%%

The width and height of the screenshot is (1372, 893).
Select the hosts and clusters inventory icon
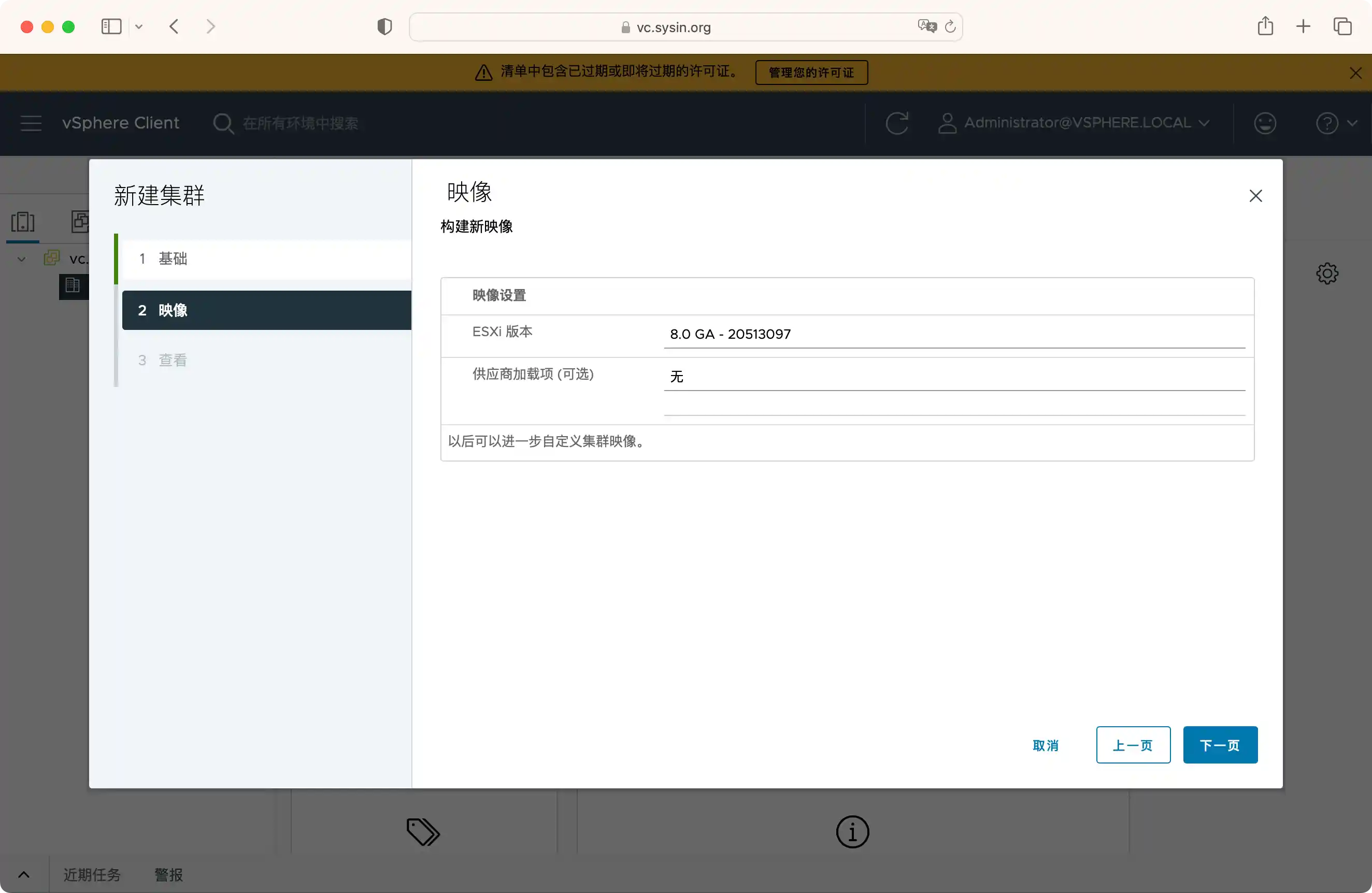[23, 222]
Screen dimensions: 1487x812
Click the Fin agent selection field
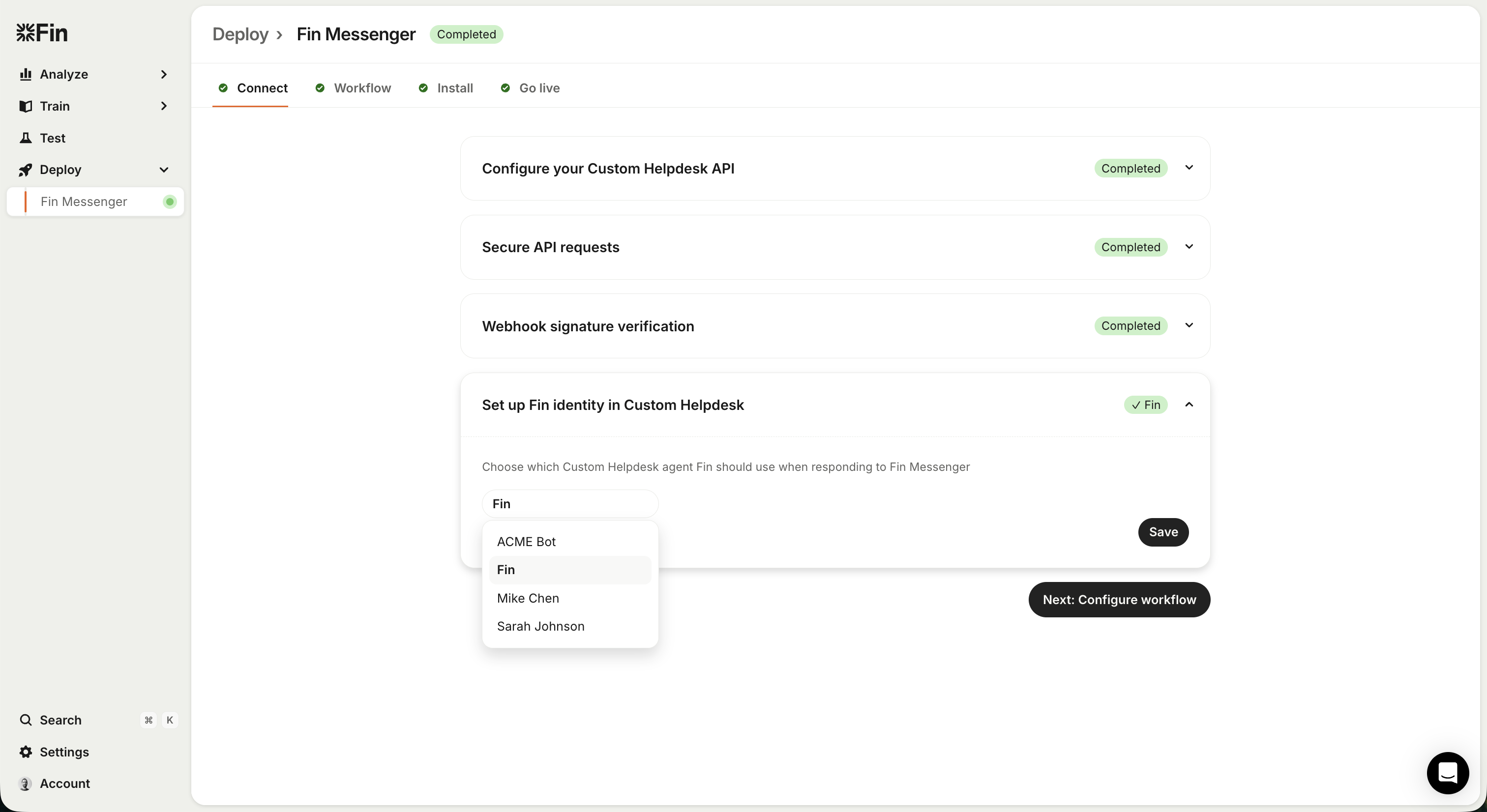point(570,504)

%%

Task instructions
Copy out the material above in full and exactly, but with no pictures.

Response
The width and height of the screenshot is (1372, 893).
Select the hosts and clusters inventory icon
[23, 222]
Screen dimensions: 1487x812
Click the Fin agent selection field
point(570,504)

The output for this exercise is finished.